Self-supervised Mamba-based Mastoidectomy Shape Prediction for Cochlear Implant Surgery
Yike Zhang, Eduardo Davalos, Dingjie Su, Ange Lou, Jack H. Noble
TL;DR
The paper tackles the challenge of predicting the mastoidectomy-removed region required for cochlear implant surgery directly from preoperative CT scans, avoiding manual labeling. It introduces a self-supervised SegMamba-based network with a pretrained SAM-Med3D encoder to learn an inverted removal map $\delta$ from preoperative CT $\rho$ via $f_\theta(\rho) = \delta$, producing a post-mastoidectomy volume $\rho \otimes \delta$ and enabling 3D surface reconstruction by isosurfacing.
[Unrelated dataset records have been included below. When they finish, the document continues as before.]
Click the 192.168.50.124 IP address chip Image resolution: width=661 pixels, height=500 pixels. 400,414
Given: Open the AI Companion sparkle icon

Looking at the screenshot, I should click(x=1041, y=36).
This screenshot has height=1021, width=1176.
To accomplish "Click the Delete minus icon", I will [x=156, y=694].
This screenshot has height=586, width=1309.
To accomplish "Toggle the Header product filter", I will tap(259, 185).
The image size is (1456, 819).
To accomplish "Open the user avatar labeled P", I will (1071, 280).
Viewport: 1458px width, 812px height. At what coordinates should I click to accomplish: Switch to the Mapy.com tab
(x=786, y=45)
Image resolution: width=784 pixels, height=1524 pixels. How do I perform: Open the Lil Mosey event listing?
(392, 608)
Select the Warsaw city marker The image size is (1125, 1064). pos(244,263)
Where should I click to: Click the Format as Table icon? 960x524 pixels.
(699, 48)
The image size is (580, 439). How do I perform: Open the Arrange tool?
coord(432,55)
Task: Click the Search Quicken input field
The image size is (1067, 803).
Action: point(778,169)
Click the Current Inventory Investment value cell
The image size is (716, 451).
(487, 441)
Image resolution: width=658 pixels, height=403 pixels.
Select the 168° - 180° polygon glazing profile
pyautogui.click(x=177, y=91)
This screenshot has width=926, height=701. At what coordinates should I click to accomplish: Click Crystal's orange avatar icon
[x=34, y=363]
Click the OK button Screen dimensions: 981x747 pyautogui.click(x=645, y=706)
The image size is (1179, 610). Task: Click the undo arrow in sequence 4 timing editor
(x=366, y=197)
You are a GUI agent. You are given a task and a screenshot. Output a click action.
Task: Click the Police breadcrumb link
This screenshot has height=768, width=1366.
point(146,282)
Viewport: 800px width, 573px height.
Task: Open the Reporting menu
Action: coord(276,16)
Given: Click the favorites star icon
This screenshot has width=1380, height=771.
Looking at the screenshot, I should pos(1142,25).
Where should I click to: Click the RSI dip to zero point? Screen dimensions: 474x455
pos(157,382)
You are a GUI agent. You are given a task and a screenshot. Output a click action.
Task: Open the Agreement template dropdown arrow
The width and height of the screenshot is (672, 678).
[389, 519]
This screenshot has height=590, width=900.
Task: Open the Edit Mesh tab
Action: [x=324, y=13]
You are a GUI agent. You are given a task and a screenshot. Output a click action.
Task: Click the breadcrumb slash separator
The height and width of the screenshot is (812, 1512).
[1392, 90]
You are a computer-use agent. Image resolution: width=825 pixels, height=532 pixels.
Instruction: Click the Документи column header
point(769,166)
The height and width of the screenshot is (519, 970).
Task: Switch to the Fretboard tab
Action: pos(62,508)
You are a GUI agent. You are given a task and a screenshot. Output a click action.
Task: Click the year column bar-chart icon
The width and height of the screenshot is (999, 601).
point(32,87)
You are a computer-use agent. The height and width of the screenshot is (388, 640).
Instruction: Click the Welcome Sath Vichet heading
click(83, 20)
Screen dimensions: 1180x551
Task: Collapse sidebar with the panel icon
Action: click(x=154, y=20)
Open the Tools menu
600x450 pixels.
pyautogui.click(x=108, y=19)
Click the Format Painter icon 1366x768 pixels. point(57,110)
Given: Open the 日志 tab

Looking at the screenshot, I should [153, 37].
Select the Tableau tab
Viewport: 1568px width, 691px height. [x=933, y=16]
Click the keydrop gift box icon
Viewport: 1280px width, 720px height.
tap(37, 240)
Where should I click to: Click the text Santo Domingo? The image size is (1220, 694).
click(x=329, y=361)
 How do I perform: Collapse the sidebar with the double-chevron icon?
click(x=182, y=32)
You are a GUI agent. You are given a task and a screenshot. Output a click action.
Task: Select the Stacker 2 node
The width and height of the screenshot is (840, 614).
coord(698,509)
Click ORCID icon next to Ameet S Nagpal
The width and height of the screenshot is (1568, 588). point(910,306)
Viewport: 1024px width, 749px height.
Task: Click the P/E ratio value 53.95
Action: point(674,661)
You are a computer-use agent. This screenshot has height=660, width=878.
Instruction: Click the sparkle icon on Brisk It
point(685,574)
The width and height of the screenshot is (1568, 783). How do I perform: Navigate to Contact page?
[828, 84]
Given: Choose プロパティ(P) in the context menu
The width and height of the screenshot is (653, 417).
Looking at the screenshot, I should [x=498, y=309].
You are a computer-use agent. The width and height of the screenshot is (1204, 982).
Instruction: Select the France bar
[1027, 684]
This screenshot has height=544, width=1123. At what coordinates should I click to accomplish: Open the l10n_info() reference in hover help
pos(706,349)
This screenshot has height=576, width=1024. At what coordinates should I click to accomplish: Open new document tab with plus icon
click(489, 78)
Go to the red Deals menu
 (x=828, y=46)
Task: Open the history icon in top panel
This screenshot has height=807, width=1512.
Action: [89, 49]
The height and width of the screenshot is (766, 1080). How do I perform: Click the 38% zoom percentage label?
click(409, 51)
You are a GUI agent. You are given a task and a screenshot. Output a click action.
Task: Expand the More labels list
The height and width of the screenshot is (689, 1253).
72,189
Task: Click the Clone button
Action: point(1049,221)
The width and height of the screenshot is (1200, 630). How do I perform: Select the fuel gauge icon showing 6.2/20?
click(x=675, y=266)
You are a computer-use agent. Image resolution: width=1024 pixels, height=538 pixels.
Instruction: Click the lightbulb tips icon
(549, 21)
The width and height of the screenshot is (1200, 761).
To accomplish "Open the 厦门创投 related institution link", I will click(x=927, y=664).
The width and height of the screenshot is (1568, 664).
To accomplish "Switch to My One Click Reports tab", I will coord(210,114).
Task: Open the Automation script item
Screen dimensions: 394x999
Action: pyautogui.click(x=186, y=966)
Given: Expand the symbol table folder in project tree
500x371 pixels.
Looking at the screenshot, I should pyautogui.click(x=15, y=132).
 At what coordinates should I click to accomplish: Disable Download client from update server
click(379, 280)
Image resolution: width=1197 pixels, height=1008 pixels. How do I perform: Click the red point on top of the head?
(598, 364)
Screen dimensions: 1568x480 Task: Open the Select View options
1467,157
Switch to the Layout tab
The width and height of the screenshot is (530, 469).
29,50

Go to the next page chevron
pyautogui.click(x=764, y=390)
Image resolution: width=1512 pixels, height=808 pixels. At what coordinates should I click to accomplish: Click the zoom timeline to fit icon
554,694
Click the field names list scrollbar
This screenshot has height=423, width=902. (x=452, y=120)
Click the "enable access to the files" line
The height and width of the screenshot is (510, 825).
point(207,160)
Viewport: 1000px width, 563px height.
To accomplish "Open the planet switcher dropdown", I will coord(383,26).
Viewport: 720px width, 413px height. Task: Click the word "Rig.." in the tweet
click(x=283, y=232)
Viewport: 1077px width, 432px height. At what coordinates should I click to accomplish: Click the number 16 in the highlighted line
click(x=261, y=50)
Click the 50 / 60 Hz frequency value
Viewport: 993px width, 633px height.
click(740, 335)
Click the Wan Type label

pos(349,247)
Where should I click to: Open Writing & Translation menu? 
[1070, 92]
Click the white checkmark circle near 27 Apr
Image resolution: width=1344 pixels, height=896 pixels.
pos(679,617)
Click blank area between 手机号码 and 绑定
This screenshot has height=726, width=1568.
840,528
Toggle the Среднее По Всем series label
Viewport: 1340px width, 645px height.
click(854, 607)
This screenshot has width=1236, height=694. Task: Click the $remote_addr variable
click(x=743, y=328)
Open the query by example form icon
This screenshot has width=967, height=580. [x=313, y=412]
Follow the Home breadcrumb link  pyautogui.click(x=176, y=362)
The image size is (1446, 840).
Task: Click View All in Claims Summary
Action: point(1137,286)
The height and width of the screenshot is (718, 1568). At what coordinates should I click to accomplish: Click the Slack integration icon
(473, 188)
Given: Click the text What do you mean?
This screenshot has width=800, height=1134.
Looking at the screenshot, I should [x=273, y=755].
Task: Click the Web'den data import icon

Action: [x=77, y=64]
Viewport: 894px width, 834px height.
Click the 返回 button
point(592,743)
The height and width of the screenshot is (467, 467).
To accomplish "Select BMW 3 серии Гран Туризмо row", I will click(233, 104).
Training relies on noisy postoperative CT data and novel loss functions $L_{msssim\_cscc}$ and $L_{smooth}$, where $L_{msssim\_cscc}$ combines MS-SSIM with Squared Cross-Correlation across $M=5$ scales to robustly compare $\rho \otimes \delta$ with $\omega$, and $L_{smooth}$ enforces spatial smoothness on $\delta$; $L_{smooth}(\delta) = \sum_{i=1}^{N} \|\nabla(\delta_i)\|^2$. The approach is evaluated on 751 preop/postop CT pairs (630 train/val, 121 test) with 32 ground-truth labels, achieving a mean Dice of $0.70$ and outperforming several Transformer/UNet baselines, demonstrating practical potential for preoperative planning and downstream tasks such as tool tracking and surgical scene understanding. The work reduces labeling requirements and provides a pathway to realistic, texture-enhanced multi-view surgical visualizations in CI procedures.
Abstract
Cochlear Implant (CI) procedures require the insertion of an electrode array into the cochlea within the inner ear. To achieve this, mastoidectomy, a surgical procedure involving the removal of part of the mastoid region of the temporal bone using a high-speed drill provides safe access to the cochlea through the middle and inner ear. In this paper, we propose a novel Mamba-based method to synthesize the mastoidectomy volume using only preoperative Computed Tomography (CT) scans, where the mastoid remains intact. Our approach introduces a self-supervised learning framework designed to predict the mastoidectomy shape and reconstruct a 3D post-mastoidectomy surface directly from preoperative CT scans. This reconstruction aligns with intraoperative microscope views, enabling various downstream surgical applications. For training, we leverage postoperative CT scans to bypass manual data cleaning and labeling, even when the region removed during mastoidectomy is affected by challenges such as metal artifacts, low signal-to-noise ratio, or electrode wiring. Our method achieves a mean Dice score of 0.70 in estimating mastoidectomy regions, demonstrating its effectiveness for accurate and efficient surgical preoperative planning.